During trial in the Clara Shortridge Foltz Criminal Courts Building in the courtroom of Stephen A. Marcus (perhaps one of the best judges in the courthouse), Officer Hunt testified as an expert on the Avenues criminal street gang.  When asked if Avenues gang members “either individually or collectively engaged in patterns of criminal conduct,” Officer Hunt answered in the affirmative.

He then described the crimes that individual Avenues members had committed and been convicted of in the past.

Mr. Delgado appealed his conviction and sentence on several grounds.  While his appeals were pending, the California Legislature enacted Assembly Bill 333, which made several modifications to the criminal street gang enhancement statute, including modification of the definition of criminal street gang to require proof that members “collectively engage in, or have engaged in, a pattern of criminal activity.” 

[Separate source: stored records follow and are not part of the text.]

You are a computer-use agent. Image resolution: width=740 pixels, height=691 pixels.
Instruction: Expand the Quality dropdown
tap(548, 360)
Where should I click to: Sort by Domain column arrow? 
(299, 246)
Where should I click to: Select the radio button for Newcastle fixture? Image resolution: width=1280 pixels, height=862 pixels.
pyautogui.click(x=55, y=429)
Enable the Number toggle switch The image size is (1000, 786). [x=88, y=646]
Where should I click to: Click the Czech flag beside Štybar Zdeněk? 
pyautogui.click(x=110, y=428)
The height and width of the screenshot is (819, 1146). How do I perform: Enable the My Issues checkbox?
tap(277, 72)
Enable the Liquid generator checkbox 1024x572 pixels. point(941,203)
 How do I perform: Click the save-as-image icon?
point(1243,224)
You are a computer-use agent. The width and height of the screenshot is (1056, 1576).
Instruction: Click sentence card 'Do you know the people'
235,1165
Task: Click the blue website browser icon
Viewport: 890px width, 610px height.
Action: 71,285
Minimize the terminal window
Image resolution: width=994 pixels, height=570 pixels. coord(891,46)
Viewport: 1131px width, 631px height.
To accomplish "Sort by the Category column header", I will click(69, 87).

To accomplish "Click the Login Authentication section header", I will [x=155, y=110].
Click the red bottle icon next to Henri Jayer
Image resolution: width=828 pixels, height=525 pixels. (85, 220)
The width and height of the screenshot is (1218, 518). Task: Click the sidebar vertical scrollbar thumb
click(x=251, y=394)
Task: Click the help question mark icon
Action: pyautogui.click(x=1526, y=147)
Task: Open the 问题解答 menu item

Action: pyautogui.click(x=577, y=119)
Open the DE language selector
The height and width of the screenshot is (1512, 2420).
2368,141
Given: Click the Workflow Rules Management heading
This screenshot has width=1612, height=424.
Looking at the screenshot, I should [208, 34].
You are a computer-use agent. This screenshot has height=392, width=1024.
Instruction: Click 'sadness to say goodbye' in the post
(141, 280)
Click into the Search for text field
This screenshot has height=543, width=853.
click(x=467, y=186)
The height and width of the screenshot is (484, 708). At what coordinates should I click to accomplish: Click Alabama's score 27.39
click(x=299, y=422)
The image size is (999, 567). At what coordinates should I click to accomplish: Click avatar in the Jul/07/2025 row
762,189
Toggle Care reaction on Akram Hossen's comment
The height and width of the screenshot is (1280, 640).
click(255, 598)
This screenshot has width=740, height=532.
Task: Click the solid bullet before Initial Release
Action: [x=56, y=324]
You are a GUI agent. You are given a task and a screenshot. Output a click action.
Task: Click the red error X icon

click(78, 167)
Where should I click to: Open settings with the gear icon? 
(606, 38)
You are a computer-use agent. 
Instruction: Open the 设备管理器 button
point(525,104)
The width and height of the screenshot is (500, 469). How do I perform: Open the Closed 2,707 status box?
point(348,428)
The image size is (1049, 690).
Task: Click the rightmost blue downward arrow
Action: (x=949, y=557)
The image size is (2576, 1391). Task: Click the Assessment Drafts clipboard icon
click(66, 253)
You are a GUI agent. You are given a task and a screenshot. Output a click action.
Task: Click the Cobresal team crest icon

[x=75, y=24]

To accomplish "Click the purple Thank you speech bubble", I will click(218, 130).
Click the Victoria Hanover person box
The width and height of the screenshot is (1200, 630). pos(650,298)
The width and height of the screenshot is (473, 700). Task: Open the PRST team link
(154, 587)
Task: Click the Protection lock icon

Delgado then argued that the term “collectively engage in” meant the prosecution was required to show that two or more members engaged in certain crimes together and that in his case, the prosecution expert on gangs did not testify to this requirement.

The Second Appellate District agreed and reversed the criminal street gang enhancement finding and remanded the case to the trial court to give the People an opportunity to retry the gang enhancement and to meet their burden of proof under Assembly Bill 333’s new requirements.  The Second Appellate District further commented that “[i]f the People elect not to try the gang enhancement, Delgado is to be resentenced.”

We present this summary to the reader to show how the new law can affect a prior conviction and true finding of the criminal street gang sentence enhancement, but also to remind the reader that because the prior trial did not meet the new requirements, the case is remanded for a new trial because the prosecution was not under the new standard, so it receives a new opportunity to retry defendant.

The citation for the Second Appellate District Court ruling discussed above is People v. Froylan Delgado (2d App. Dist., 2022) 74 Cal. App. 5th 1067, 290 Cal. Rptr. 3d 189.